* **Recorded information**
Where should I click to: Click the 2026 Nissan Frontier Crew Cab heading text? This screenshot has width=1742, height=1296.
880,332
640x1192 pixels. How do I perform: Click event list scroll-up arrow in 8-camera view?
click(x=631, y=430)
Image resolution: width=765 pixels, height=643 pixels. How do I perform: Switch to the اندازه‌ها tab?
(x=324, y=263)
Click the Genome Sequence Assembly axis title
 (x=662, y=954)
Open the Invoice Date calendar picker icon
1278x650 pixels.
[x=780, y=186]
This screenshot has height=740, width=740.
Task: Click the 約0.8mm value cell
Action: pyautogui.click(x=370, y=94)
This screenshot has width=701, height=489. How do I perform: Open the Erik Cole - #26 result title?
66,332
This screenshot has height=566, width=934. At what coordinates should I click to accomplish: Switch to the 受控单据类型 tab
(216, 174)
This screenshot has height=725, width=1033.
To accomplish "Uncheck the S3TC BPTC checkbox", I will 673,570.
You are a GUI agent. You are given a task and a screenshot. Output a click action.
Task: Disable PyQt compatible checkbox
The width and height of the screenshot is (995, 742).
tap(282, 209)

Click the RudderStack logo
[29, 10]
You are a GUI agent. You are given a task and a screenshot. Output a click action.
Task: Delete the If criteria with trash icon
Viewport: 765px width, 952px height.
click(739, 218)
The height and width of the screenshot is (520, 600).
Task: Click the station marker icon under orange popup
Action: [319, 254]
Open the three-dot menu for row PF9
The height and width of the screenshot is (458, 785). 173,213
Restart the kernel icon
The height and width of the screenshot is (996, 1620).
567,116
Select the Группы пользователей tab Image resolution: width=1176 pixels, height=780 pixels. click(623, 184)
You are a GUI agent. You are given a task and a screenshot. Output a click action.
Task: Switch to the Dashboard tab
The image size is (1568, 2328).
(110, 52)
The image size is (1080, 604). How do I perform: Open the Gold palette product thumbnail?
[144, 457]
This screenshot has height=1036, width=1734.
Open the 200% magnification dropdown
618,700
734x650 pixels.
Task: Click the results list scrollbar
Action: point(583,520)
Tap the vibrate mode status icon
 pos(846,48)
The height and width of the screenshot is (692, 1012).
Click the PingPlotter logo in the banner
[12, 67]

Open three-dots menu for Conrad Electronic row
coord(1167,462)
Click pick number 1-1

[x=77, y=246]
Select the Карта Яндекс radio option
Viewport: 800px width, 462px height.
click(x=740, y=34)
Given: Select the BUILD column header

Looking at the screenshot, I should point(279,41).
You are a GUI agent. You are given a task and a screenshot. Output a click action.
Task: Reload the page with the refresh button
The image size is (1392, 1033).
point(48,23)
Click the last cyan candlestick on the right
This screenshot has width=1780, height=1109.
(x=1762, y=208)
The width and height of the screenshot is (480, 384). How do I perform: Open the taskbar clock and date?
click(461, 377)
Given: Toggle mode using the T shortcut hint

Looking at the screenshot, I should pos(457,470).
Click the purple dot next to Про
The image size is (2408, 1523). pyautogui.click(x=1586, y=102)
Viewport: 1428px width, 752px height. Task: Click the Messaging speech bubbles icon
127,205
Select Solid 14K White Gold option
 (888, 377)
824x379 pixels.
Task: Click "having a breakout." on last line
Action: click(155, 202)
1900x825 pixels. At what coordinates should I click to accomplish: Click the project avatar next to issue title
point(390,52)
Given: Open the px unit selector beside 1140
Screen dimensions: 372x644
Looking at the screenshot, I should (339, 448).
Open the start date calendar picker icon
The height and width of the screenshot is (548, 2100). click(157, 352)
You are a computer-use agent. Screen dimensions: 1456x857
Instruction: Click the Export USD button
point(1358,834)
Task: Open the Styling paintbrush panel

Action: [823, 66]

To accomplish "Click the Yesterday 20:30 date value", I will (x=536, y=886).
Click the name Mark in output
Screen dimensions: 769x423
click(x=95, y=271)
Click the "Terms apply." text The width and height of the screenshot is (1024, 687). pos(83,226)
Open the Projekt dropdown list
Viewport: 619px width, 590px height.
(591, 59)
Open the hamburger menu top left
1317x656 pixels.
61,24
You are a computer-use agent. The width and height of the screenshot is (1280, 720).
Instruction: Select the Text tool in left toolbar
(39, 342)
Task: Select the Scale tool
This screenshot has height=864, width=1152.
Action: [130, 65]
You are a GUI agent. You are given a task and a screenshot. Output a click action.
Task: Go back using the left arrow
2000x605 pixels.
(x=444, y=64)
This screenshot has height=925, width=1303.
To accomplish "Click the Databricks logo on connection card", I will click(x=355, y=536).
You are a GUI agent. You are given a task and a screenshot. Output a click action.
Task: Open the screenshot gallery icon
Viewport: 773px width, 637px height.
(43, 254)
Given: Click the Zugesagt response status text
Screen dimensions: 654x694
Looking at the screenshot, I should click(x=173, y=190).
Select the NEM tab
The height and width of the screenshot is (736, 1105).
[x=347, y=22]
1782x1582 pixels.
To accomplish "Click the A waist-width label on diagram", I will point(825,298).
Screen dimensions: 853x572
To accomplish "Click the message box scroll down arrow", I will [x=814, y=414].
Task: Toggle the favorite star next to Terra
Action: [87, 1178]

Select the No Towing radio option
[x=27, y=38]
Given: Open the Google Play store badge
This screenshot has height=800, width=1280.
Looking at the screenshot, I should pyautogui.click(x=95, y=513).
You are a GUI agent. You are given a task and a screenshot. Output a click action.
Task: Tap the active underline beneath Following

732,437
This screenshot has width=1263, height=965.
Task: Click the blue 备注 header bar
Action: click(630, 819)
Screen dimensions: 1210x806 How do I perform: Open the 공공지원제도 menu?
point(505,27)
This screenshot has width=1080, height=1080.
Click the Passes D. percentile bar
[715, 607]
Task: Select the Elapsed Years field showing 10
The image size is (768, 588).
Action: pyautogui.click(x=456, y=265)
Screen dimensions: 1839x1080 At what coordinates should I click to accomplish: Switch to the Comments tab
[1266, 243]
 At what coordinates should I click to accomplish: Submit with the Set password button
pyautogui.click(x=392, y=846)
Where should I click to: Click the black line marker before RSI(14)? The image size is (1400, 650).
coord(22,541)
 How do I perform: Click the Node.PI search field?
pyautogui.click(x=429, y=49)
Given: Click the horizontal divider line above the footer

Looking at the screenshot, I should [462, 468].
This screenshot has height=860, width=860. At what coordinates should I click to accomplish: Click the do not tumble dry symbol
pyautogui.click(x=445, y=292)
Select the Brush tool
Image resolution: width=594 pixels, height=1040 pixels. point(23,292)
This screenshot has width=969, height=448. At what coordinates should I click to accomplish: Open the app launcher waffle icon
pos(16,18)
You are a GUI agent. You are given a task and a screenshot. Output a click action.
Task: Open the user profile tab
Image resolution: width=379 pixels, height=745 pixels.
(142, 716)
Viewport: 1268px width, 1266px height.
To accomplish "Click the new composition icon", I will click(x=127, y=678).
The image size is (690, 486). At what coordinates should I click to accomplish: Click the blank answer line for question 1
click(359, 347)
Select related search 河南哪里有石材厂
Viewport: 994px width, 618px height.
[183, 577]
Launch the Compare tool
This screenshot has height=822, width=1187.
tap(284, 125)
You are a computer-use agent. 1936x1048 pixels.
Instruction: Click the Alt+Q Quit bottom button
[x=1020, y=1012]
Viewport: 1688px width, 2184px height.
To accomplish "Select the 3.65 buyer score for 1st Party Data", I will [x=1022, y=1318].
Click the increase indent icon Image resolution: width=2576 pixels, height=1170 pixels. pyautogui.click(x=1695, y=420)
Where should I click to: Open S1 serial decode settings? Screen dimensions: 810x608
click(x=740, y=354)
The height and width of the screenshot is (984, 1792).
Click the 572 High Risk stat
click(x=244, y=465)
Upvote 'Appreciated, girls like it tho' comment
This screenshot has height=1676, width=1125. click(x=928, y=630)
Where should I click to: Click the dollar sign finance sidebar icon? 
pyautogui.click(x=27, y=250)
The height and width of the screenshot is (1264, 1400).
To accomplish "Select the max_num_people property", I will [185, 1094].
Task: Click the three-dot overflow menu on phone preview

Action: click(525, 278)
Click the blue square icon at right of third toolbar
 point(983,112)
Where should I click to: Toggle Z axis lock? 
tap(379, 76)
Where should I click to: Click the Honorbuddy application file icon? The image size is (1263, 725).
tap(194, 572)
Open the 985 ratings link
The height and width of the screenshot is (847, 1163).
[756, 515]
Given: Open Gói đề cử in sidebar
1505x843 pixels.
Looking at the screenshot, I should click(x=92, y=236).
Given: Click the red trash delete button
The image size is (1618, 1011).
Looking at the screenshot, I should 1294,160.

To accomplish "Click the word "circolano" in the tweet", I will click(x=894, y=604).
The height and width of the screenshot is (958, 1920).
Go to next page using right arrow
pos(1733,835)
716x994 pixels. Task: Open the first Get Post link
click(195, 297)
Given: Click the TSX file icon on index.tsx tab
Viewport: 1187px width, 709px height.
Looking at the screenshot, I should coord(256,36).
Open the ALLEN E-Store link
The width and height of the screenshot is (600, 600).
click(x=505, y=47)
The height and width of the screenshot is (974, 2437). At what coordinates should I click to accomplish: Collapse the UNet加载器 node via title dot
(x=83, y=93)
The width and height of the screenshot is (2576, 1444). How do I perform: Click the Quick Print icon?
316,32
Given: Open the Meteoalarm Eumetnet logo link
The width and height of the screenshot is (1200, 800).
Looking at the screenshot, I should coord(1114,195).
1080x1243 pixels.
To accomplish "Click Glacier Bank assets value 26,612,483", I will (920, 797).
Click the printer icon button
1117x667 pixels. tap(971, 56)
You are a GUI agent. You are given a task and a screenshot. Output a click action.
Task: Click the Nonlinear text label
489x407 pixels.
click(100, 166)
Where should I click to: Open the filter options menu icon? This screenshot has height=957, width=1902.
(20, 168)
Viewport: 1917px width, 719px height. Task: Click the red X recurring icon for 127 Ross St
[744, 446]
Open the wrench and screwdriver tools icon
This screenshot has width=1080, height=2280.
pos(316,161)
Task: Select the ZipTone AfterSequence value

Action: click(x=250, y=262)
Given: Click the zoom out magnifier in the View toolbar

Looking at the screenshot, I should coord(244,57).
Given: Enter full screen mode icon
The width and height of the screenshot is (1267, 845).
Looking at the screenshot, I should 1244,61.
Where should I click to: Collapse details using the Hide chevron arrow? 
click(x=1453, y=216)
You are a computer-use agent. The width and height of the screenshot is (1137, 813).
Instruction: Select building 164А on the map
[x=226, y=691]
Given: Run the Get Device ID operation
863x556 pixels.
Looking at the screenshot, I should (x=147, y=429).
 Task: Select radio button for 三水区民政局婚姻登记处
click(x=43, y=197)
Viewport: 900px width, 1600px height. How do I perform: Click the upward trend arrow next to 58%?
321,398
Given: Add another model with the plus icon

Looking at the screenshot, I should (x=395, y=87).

* **Problem requirements**
Once the line with "Where should I click to: Collapse" is located in the data above, repeat it and every later line through the end, exactly.

* **Written response**
Where should I click to: Collapse details using the Hide chevron arrow? 
click(x=1453, y=216)
You are a computer-use agent. The width and height of the screenshot is (1137, 813).
Instruction: Select building 164А on the map
[x=226, y=691]
Given: Run the Get Device ID operation
863x556 pixels.
Looking at the screenshot, I should (x=147, y=429).
 Task: Select radio button for 三水区民政局婚姻登记处
click(x=43, y=197)
Viewport: 900px width, 1600px height. How do I perform: Click the upward trend arrow next to 58%?
321,398
Given: Add another model with the plus icon

Looking at the screenshot, I should (x=395, y=87).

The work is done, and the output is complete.